“How do we reuse space?”
Penny Ng, Youn Chang & Shin Chang
Chocha Foodstore, 156 Petaling Street, Kuala Lumpur
I walked back and forth a few times before I realised Chocha Foodstore was located behind the nondescript shop front. At some point in the past, it was the Mah Lian Hotel.
Such are the lengths to which Shin Chang, an architect, has gone through to ensure that the building and its history is respected.
Chocha Foodstore is in a way, a business borne out of necessity. “In 2015, the architecture business that I had started with Penny Ng was not doing well. I had no projects so I started to think about a new business. I did have some savings and my intention was to start small”, says Shin.
With Penny Ng, Youn Chang and an investor, they started Chocha Foodstore. Their original intention was to start a teahouse/small restaurant but that quickly changed when they stepped foot into the abandoned building at 156, Petaling Street. The building was too big to function solely as a restaurant.
It would have cost RM 6.5 million to buy the abandoned building so the partners decided to rent it instead. Shin pointed out the patches on the wall left behind by sinks and mirrors. He left all of the walls untouched, only adding steel structures and partitions. Repairs were made to the roof, plumbing and electrical wiring. Shin had to pay for all the structural changes and is proud of the fact that in the event they have to move the business, the steel structures and partitions can all be dismantled and reused. He cites the example of Changkat Bukit Bintang where the ever increasing rental rates has forced tenants to move out.
Shin says that the building has an identity of its own. For this reason, he wanted to respect it by changing it as little as possible.
Shin says that in the past, his family would shop in Petaling Street before Chinese New Year. He feels that he needs to return to Petaling Street. These childhood memories proved to be too difficult to resist, bringing him back to the area when a business opportunity arose. “These are our roots” says Shin of the Petaling Street area.
Shin’s partner, Penny Ng, manages the restaurant. She has a BA in Interior Architecture and welcomed the opportunity to move beyond her trained profession.
Chocha Foodstore calls their kitchen a scratch kitchen. It is all about local produce and local food though they have put their own twist on how it is served. In a break from the usual hipster café serving predictable fare, Chocha Foodstore actually serves very good food. The simply named, duck rice was delicious. The restaurant is already experiencing long queues over the weekends and is usually full during the week.

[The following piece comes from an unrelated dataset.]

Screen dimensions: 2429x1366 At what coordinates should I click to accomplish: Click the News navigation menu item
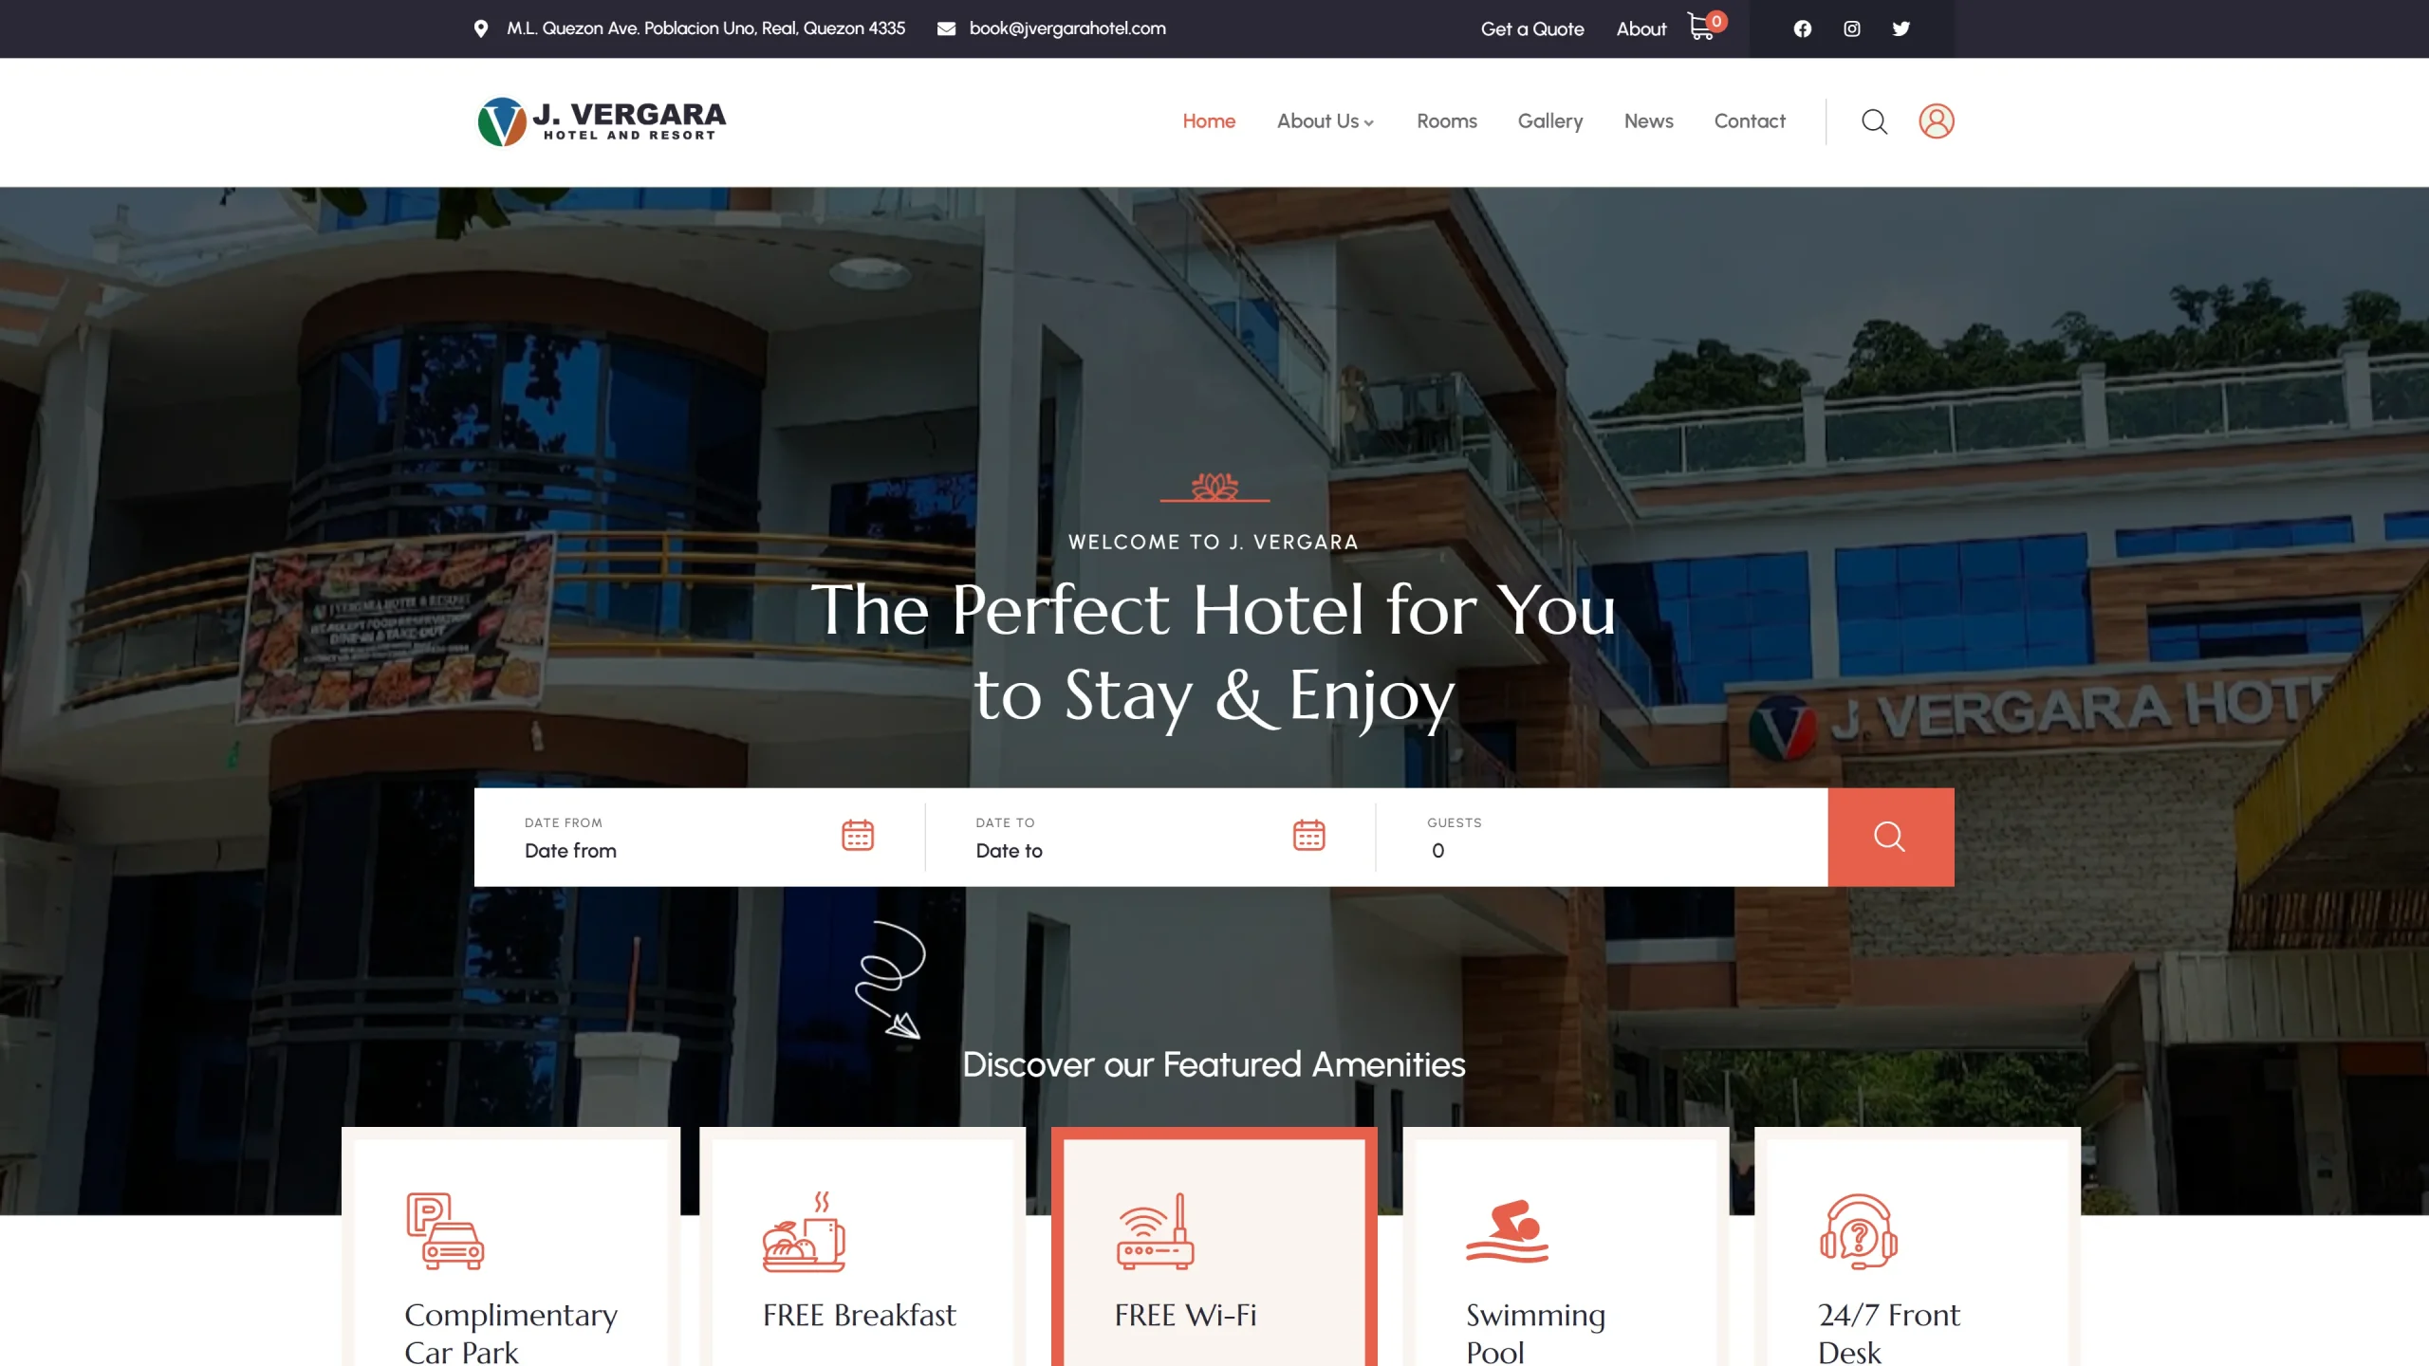(x=1648, y=120)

“How do we reuse space. It would be boring for the space to function solely as a restaurant”, Shin says. As a result, the front portion of the 1st floor functions as shared space for 4 architects who each have their own practice while the rear is rented out as a cocktail and wine bar. A bookstore is in the works. On the ground floor, located under the spiral staircase is a bicycle repair shop by Jeffrey Lim of the Cycling Kuala Lumpur Bicycle Map Project.

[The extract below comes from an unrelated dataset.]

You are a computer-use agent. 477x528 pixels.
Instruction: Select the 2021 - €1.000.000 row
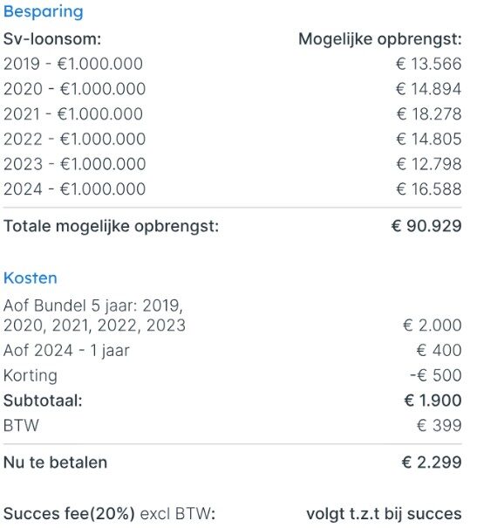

Shin believes we don’t need a lot of space to exist. The shared space and its architectural aspect, the reuse, use and exploration of space and being in Petaling Street has been Shin’s dream and fits in nicely with his beliefs. This building is the link to his childhood and his architecture.
This focus on optimum use of space along with the sharing of resources is seen in the way the business operates. The cocktail and wine bar, pop-up stores, shared space for creatives and even the café are all operated by independent business owners. Shin says this is also a less stressful way to run a business as expenses are shared. Shin says a lot youngsters don’t have enough resources so coming together to share resources and knowledge is a good way to learn.
Meanwhile, Shin is already looking forward to his next challenge; to start a farm. His father obviously has something to do with this interest as he has a buffer zone behind the house where vegetables were grown. The Chang family have been eating home-grown vegetables for the past 10 years.
I am quite sure it’s only a matter of time before the farm is a reality.